◆ Activity ◆
Write the entries below out again without a single difference.

····················

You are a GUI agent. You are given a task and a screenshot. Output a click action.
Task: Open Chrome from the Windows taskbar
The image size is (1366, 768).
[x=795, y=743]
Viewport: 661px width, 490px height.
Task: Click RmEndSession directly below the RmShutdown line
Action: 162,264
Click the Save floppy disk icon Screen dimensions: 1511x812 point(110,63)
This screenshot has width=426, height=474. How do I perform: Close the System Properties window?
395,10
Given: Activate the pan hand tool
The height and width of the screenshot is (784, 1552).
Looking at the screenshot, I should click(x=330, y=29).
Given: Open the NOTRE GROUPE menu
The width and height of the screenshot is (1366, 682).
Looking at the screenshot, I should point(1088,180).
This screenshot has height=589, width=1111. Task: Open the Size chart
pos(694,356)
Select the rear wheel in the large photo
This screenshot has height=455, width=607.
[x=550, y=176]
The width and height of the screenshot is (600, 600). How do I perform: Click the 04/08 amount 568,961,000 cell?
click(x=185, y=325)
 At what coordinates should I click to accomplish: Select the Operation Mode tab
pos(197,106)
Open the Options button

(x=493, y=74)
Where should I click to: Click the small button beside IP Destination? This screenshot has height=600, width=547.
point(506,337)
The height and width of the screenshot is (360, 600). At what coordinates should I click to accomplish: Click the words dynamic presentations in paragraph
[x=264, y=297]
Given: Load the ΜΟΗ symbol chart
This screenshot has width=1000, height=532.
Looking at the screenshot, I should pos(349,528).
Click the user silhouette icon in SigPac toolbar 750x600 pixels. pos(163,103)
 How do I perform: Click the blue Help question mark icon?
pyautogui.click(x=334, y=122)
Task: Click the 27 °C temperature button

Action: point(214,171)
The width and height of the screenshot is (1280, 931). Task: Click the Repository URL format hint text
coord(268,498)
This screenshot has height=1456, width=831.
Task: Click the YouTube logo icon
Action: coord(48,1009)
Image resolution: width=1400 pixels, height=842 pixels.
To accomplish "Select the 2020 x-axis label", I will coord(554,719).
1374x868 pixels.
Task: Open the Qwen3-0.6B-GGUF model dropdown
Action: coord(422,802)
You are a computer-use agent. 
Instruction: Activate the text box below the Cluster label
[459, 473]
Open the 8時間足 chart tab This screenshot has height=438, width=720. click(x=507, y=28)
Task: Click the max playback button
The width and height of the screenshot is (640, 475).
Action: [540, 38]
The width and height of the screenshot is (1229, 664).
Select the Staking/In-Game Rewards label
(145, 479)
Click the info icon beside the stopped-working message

····················

◆ Finished exercise ◆
You are a GUI agent. You are given a task and a screenshot. Output a click action.
Task: Open Chrome from the Windows taskbar
The image size is (1366, 768).
[x=795, y=743]
Viewport: 661px width, 490px height.
Task: Click RmEndSession directly below the RmShutdown line
Action: 162,264
Click the Save floppy disk icon Screen dimensions: 1511x812 point(110,63)
This screenshot has width=426, height=474. How do I perform: Close the System Properties window?
395,10
Given: Activate the pan hand tool
The height and width of the screenshot is (784, 1552).
Looking at the screenshot, I should click(x=330, y=29).
Given: Open the NOTRE GROUPE menu
The width and height of the screenshot is (1366, 682).
Looking at the screenshot, I should point(1088,180).
This screenshot has height=589, width=1111. Task: Open the Size chart
pos(694,356)
Select the rear wheel in the large photo
This screenshot has height=455, width=607.
[x=550, y=176]
The width and height of the screenshot is (600, 600). How do I perform: Click the 04/08 amount 568,961,000 cell?
click(x=185, y=325)
 At what coordinates should I click to accomplish: Select the Operation Mode tab
pos(197,106)
Open the Options button

(x=493, y=74)
Where should I click to: Click the small button beside IP Destination? This screenshot has height=600, width=547.
point(506,337)
The height and width of the screenshot is (360, 600). At what coordinates should I click to accomplish: Click the words dynamic presentations in paragraph
[x=264, y=297]
Given: Load the ΜΟΗ symbol chart
This screenshot has width=1000, height=532.
Looking at the screenshot, I should pos(349,528).
Click the user silhouette icon in SigPac toolbar 750x600 pixels. pos(163,103)
 How do I perform: Click the blue Help question mark icon?
pyautogui.click(x=334, y=122)
Task: Click the 27 °C temperature button

Action: point(214,171)
The width and height of the screenshot is (1280, 931). Task: Click the Repository URL format hint text
coord(268,498)
This screenshot has height=1456, width=831.
Task: Click the YouTube logo icon
Action: coord(48,1009)
Image resolution: width=1400 pixels, height=842 pixels.
To accomplish "Select the 2020 x-axis label", I will coord(554,719).
1374x868 pixels.
Task: Open the Qwen3-0.6B-GGUF model dropdown
Action: coord(422,802)
You are a computer-use agent. 
Instruction: Activate the text box below the Cluster label
[459, 473]
Open the 8時間足 chart tab This screenshot has height=438, width=720. click(x=507, y=28)
Task: Click the max playback button
The width and height of the screenshot is (640, 475).
Action: [540, 38]
The width and height of the screenshot is (1229, 664).
Select the Staking/In-Game Rewards label
(145, 479)
Click the info icon beside the stopped-working message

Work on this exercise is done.